Why would you think that? This is a time limited, one day high profile public hearing.


I think it's actually two days. That's what they said on the CSPAN radio stream, anyway.


One day for each house


> There were, however, key controversial questions which he did not answer

Can you give some examples please? Having not watched much of this live, nor read the paraphrased feed, I'm interested to know what controversial areas you think were dodged.


- Roger Wicker asks whether Facebook can track browsing activity even when a user is logged out of Facebook. Zuckerberg responds that he's not aware and he'll have his staff follow up, then later admits that cookies exist. They obviously do track this, as stated in their documentation: https://www.facebook.com/help/186325668085084

- John Cornyn asks whether all of a user's data is deleted when their account is deleted. Zuckerberg says, "We should delete all your information." Cornyn: "Should, or do??". Zuckerberg: "We do".

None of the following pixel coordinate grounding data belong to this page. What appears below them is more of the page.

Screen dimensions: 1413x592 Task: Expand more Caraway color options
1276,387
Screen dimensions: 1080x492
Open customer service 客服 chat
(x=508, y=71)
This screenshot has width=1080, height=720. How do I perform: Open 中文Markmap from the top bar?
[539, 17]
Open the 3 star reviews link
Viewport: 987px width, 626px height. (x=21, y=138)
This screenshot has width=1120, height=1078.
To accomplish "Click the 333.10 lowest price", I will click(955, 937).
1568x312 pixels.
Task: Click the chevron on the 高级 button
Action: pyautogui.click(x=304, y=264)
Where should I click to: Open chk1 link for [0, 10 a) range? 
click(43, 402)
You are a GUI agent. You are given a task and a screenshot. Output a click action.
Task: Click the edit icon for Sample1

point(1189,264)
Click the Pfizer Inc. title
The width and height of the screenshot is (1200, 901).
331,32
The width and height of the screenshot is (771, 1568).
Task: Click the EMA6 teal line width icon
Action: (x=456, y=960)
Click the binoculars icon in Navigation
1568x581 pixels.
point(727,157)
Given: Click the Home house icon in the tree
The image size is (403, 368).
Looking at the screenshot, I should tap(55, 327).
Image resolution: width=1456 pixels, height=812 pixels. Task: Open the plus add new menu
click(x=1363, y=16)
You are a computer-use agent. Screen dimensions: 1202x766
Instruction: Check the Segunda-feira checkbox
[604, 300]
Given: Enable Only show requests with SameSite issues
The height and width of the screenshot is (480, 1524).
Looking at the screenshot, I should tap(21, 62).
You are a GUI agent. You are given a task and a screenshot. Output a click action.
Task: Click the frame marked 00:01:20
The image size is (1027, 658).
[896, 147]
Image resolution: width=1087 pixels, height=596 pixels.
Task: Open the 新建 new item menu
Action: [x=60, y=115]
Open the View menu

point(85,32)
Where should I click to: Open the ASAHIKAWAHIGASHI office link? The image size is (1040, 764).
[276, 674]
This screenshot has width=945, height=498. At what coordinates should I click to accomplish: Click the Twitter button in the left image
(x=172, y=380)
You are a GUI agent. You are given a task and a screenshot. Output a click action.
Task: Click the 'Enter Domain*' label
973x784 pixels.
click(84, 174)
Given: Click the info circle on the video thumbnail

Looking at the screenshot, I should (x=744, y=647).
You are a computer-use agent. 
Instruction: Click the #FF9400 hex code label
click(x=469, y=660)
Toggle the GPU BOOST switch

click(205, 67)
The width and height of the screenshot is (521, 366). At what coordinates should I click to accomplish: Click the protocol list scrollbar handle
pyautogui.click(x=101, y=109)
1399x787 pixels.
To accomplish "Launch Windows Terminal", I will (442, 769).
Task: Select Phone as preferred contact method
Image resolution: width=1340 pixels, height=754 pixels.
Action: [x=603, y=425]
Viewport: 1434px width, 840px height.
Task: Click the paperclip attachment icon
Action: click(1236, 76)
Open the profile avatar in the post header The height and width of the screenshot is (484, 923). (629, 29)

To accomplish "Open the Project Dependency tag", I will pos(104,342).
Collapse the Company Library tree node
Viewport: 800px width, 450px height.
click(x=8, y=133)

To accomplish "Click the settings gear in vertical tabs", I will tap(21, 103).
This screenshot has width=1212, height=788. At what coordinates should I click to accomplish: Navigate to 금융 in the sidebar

- Later on, Cory Gardner reads parts of Facebook's terms of service stating that backup copies of data may persist for some time after an account has been deleted. Zuckerberg pulls the old, "I'm not sure how it works, I'll have my team follow up". He really seems to want to avoid saying outright that 100% of your data is deleted, because it isn't, "log records" (open to broad definition) are only somewhat anonymized: https://www.facebook.com/help/125338004213029

- Gardner also asks whether Zuckerberg thinks users are aware that they are tracked every time they are logged in in another tab and visit a website with a Like button on it. Zuckerberg says, he thinks people are aware, they should be able to infer that from the context we show them about their friends liking the page.

- During questioning by Sheldon Whitehouse, Zuckerberg says users can download all data Facebook has about them. This is false. The "download your data" button only gives you data from your direct interaction with Facebook, and definitely does not include the sites they've tracked you on around the Internet.

Not sure whether any of these dodges bordering on lies could be prosecuted for lying to Congress, but sure would be interesting to see that tried.


Thanks. Very insightful. Hopefully UK parliament will pick up on his obfuscation and prevarication when they interview the CTO. For what it’s worth, I don’t think MZ was straight up today - and as legislators realize that, it makes it more likely FB will be broken up. If not by the US, then because the EU will force it. I’m seriously unimpressed that MZ has not grasped his situation.


Yep. The amount of "my staff will follow up" was on par with Sessions' "do not recall" statements.

The fact that they called Zuck out on "what hotel did you stay at last night" and "if you messaged any friends in the last week, can you please share the first names of the people you messaged in the last week?"

and Zuck: "no I will not share that publicly"

Senator: "Well, thats the reason why we are here, isn't it?"


Appearing incompetent usually happens because they are actually incompetent.

The fact that they were prepared with these questions only makes the matter worse with the majority being irrelevant and aimless shots in the dark. They are the designated lawmakers with the power here, they absolutely need to do a better job.


Both politicians and Facebook have different incentives.

Facebook has to stay competitive and work with realities with the world. Politicians are paid from taxpayer money and don't have to pay for their decisions.

Politicians are not stupid. They can hire smart tech people to ask smart questions but it does not matter to them. Ted Cruz will still keep his job even if he asks stupid questions. Marc on other hand lose billions of dollars if he makes stupid decisions.

The politicians there do not care about privacy or you and me. That is just pretence. All they care about is how they can benefit from Facebook's $$$$. How can they use Facebook's success to gain more power.

Most of these politicians support unauthorised searches and snooping. These hearings are all farce and I hope Zuck comes out as a winner.